Longtime Five Mile Gardener Bidding Farewell Gladys White Will Leave Her Garden, Chickens And Her Home Of 55 Years And Move In With A Son In Michigan
First the peas go in, then the beets, Swiss chard, carrots and maybe a row or so of early potatoes.
Each year as the snow melts and the ground warms, Gladys White begins planting her garden - just as she has for a half-century on Five Mile Prairie.
“Oh, look! I raise weeds, too!” says the 86-year-old gardener, bending down quickly to yank the invader.
“Ugh, pigweed,” she says holding up the fat, pink root.
In May, White adds corn, beans, onions and some more potatoes to the garden.
The produce is plentiful. Ears of corn with sweet, even kernels are thick on the stalks. The chard threatens to take over an entire corner.
White, on her hands and knees, digs her fingers into the sandy soil around the roots of a leafy plant and quickly comes up with five red potatoes.
She stores some in her cellar, sells more to her neighbors and donates the rest to community groups.
“I raise this garden so somebody gets some use out of it,” she says. White seldom waters the plants, yet they grow thick and lush.
“Dry land farming,” she explains. “I just cultivate and keep it mulched.”
The only crops that receive an occasional watering are a small patch of tomatoes, raspberries and cucumbers.
Neighbors watch in wonder at the slender grandma riding her small tractor each day, tilling the soil between the rows of vegetables.
They watch with amazement, and a little concern, when they see her scurrying up and down the ladder to the loft above her chicken barn.
She pooh-poohs their fears.
“I’ve been climbing on things ever since I was a little girl,” she says, leaping lightly from the last rung of the ladder.
She has about 60 chickens to feed and care for. White uses the chicken manure to fertilize her garden. She collects the fresh brown eggs each day.

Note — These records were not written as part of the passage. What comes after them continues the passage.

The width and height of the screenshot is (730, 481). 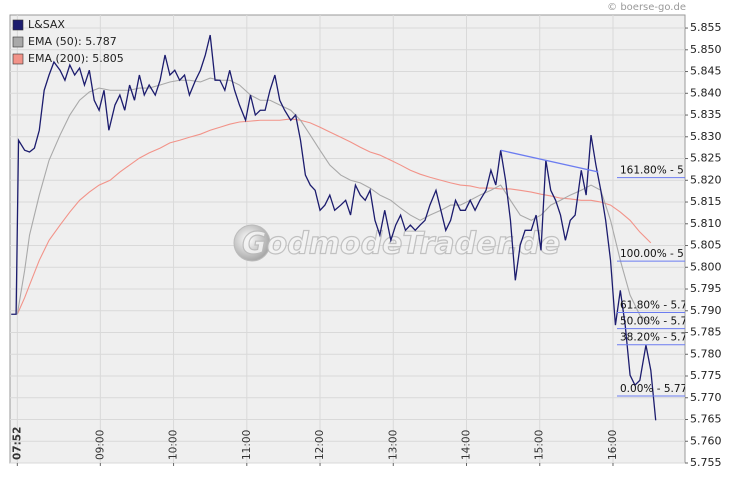 I want to click on legend: L&SAX EMA (50): 5.787 EMA (200): 5.805, so click(x=68, y=42).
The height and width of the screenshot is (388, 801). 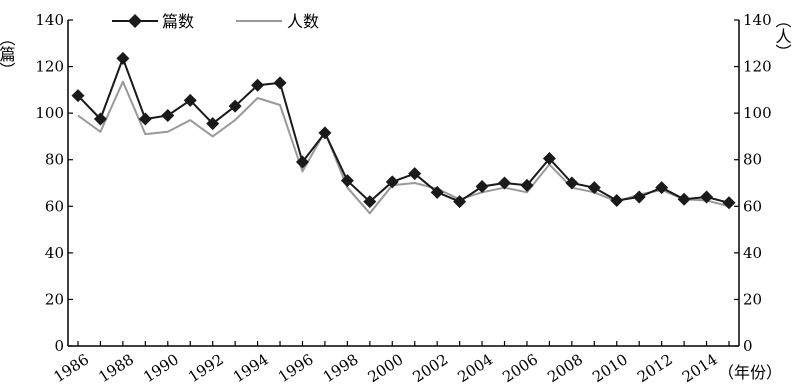 What do you see at coordinates (54, 253) in the screenshot?
I see `left-tick-label: 40` at bounding box center [54, 253].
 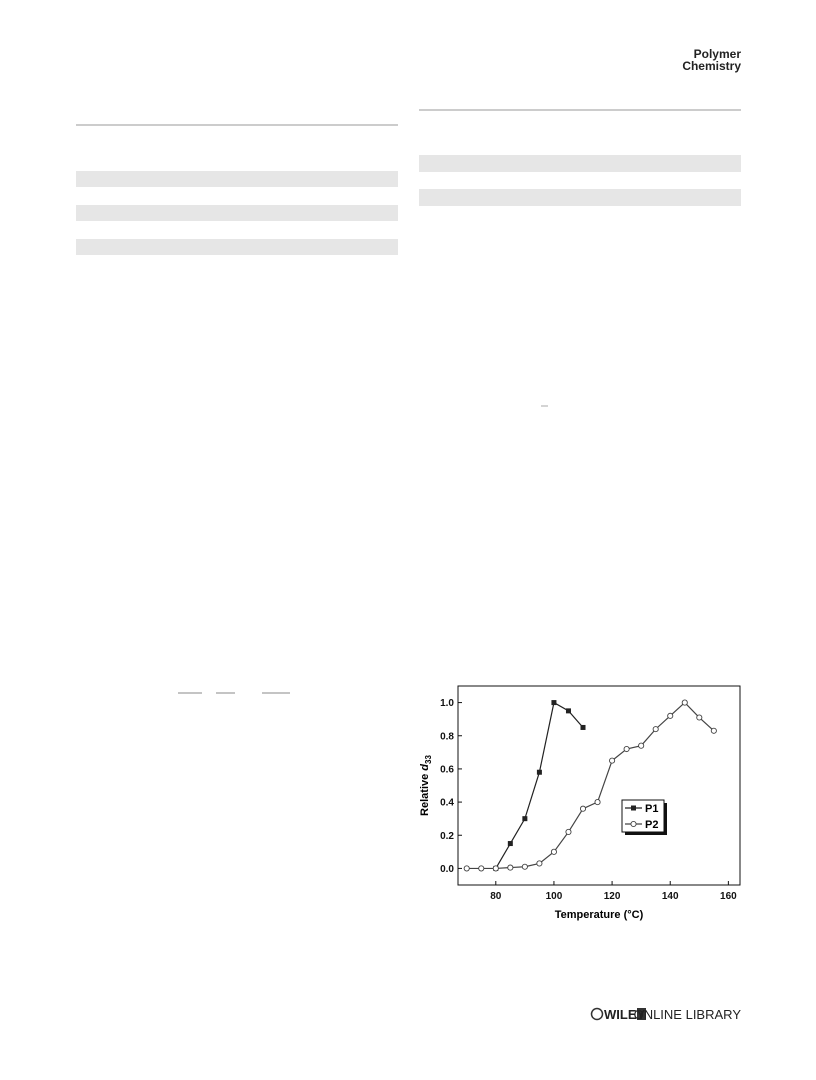 What do you see at coordinates (688, 1014) in the screenshot?
I see `library: ONLINE LIBRARY` at bounding box center [688, 1014].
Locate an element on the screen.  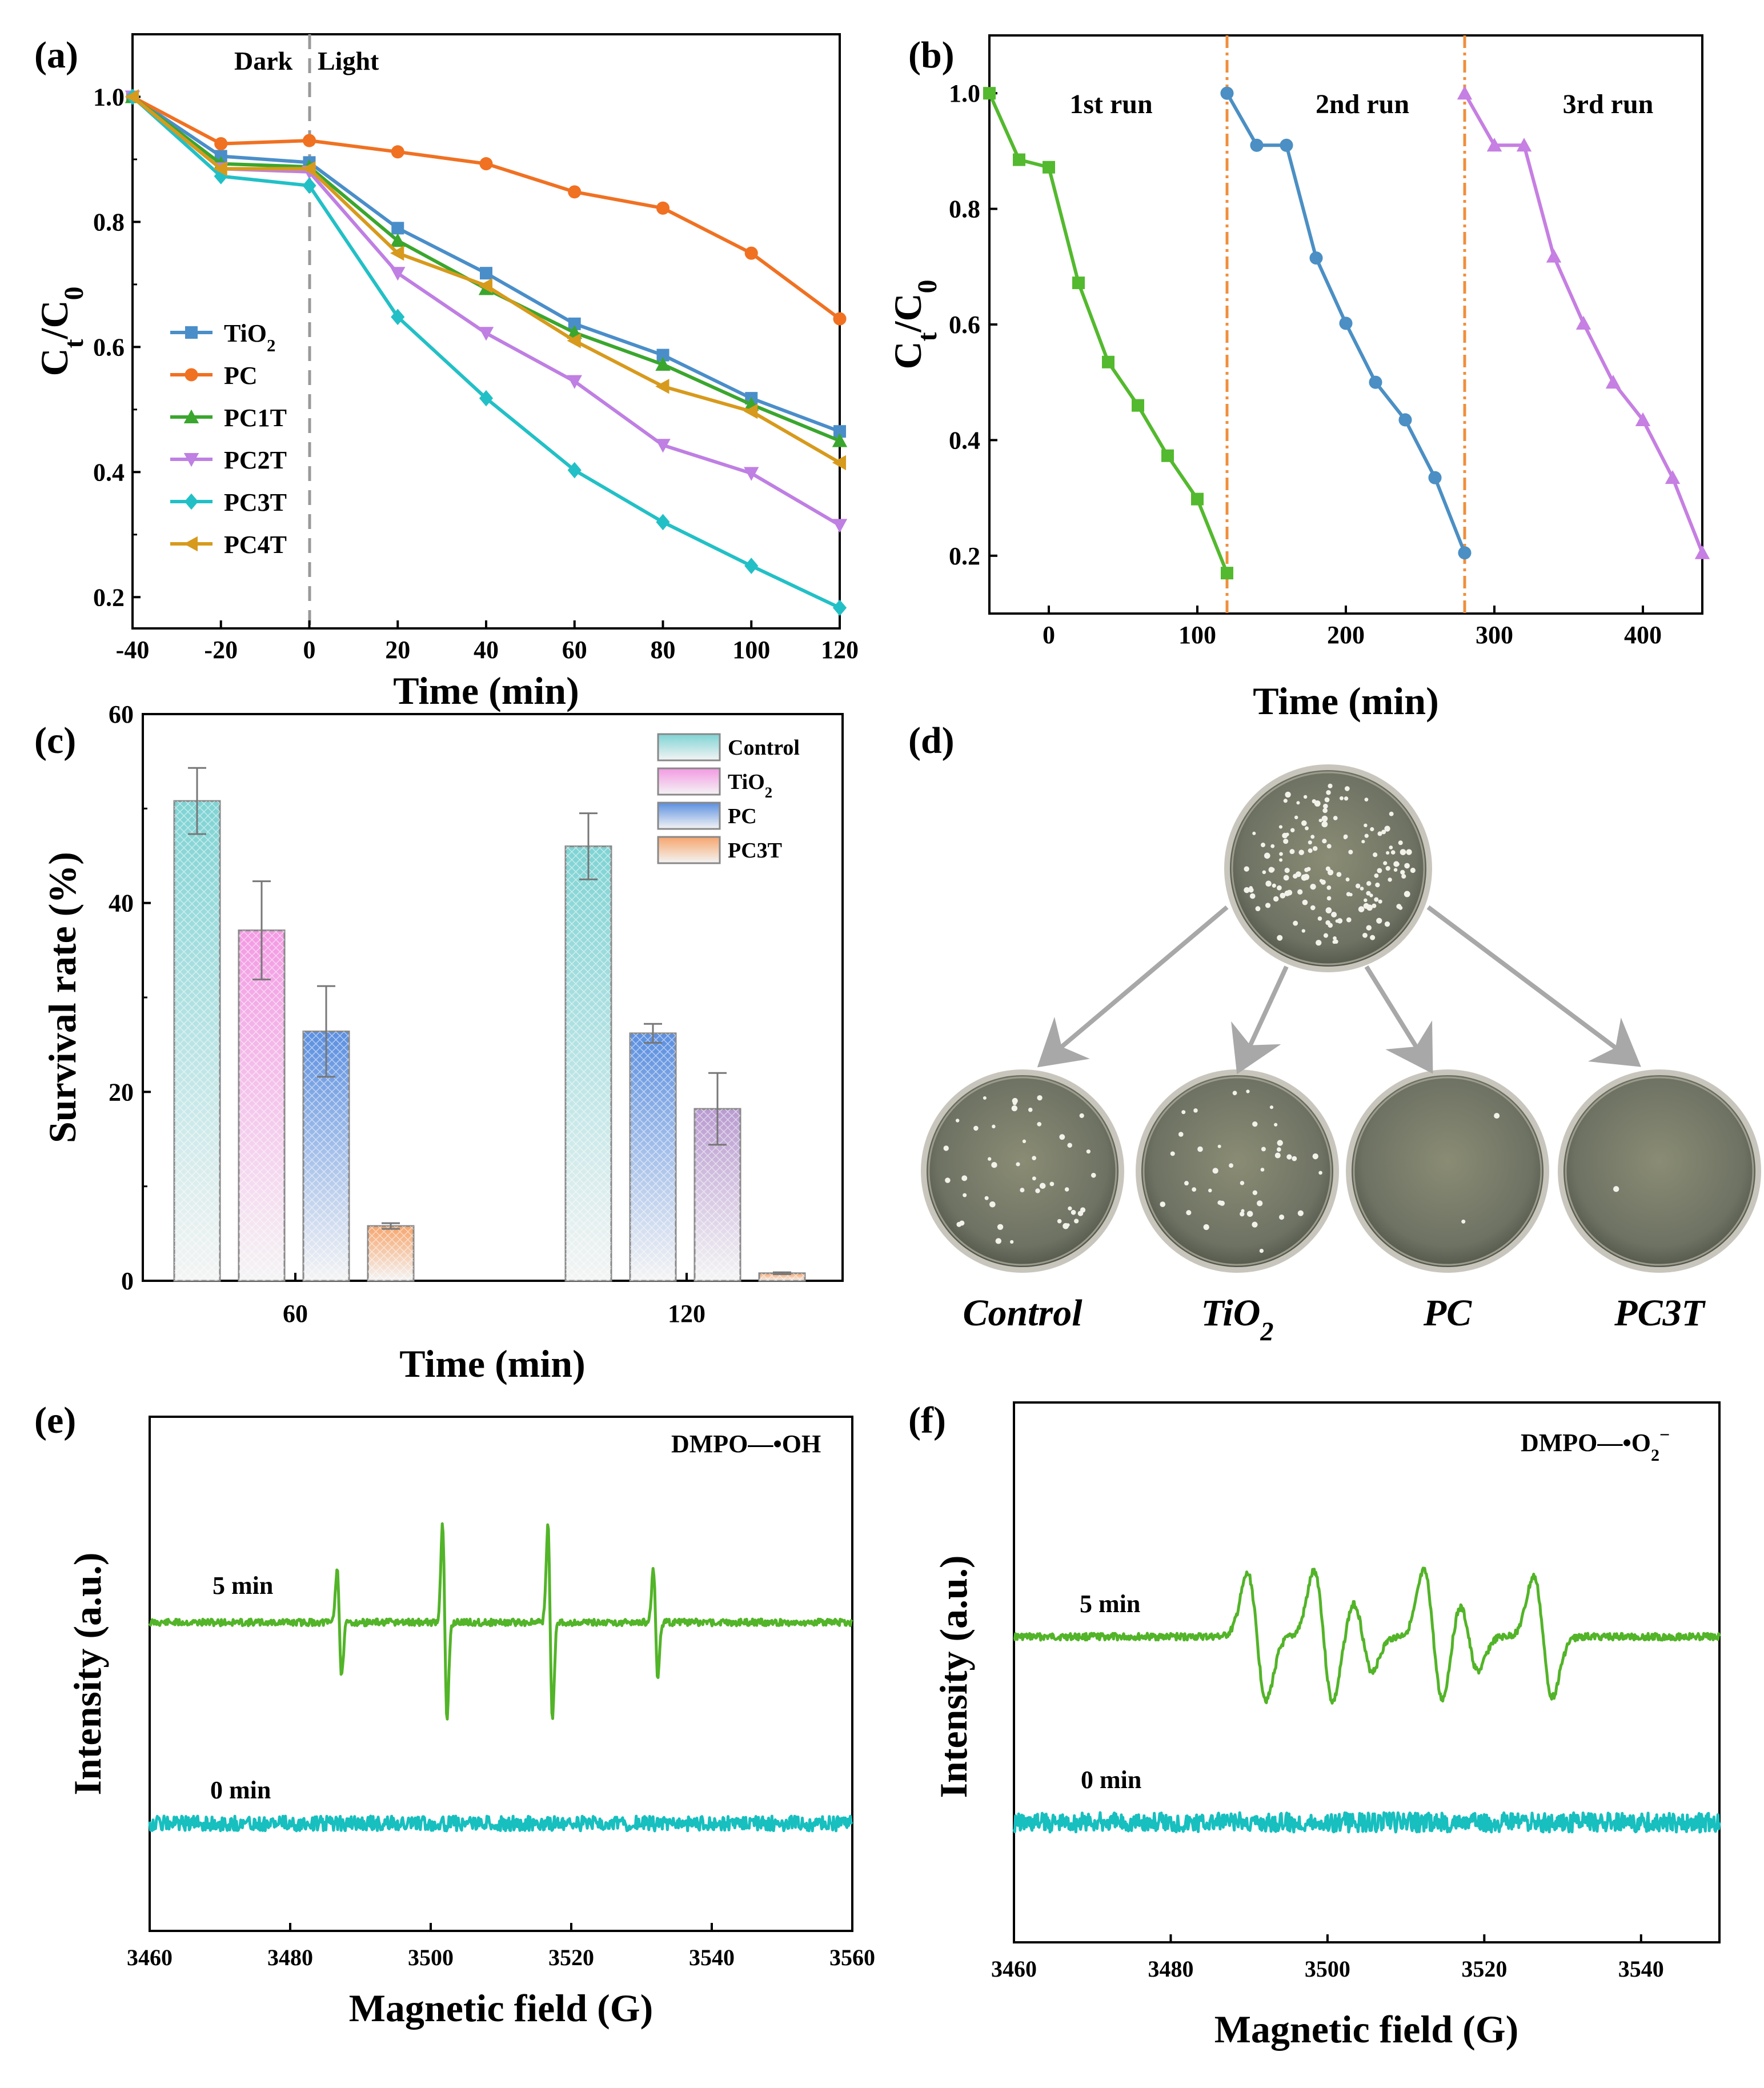
b-y-tick-label: 0.6 is located at coordinates (965, 325).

Neighbor Levonia Watkins strolls over from her new house in a subdivision across from White’s place. She holds out a handful of change and asks for two-dozen eggs.
White scurries into a shed and returns with two filled cartons.
Watkins loves the exchange.
“I chose my house because of the view of the chicken barn,” she says. “The scariest thing is watching Gladys going up and down that ladder to the loft.
But Watkins can’t help being impressed by the energetic gardener.
“She is such a strong and beautiful person,” she says.
White tells about a mean heifer she raised years ago that used to roam the pasture where Watkins’ house now stands.
The prairie has changed but White and her garden are a constant.
An old green cap covers a cloud of curled white hair, shielding her face from the late-afternoon sun.
White moved to the prairie with her husband in 1942, leasing the tiny 1890 house on 11 acres for $15 a month.
She remembers the birth of her daughter in June 1946.
“It was the same time the peas were ready. I couldn’t get them canned,” she says, recalling the busy summer.
The couple had four children - three boys and a girl.
Her husband worked at Kaiser Aluminum, among the hot fires and melted metal. White was an elementary school teacher before she had children, and after they were grown.
Five Mile Prairie was an island of farms and ranches. Houses were spaced far from their neighbors. The McKelveys were their nearest neighbors.
Her son Cleon, his white-blond hair flying, would dash across the fields to play with his pal Jimmy McKelvey next door.
When White strolled down to Five Mile Road to collect her mail from the box, her children would tag along, stopping to look and giggle at the pigs kept by a nearby farmer.
The family moved away for 13 years, then returned to the same house.
They added on to the cozy home, making room for the growing family. Her husband Ben did most of the work himself.
White points to the rows of rustic kitchen cabinets.
“He built those for me,” she says, then smiles. “He wasn’t a finish carpenter, but he built solid.”
This fall, when the last crops are harvested, White will leave the prairie. She’ll go live with “the white-haired boy,” her 56-year-old son in Michigan.
Cleon visits his mom and the prairie where he grew up three or four times a year.
“Growing up on that farm was a good teacher for me,” he says.
“He’s been begging and begging me to come live with him,” says White. Finally she’s giving in.
Her son is thrilled but also a little worried.
“It scares me a little, wondering what in the heck I’m going to do to keep her busy,” he says.
Her house and the last few acres are for sale.
The surrounding landscape has changed since White first came to the prairie. Houses have sprouted where cows once grazed.
“I don’t like it; it’s like living in town,” she says, then adds that she enjoys the neighbors. “The people are nice enough.”
As her visitors leave, they thank her.
“You’re as welcome as flowers in May,” she answers gently.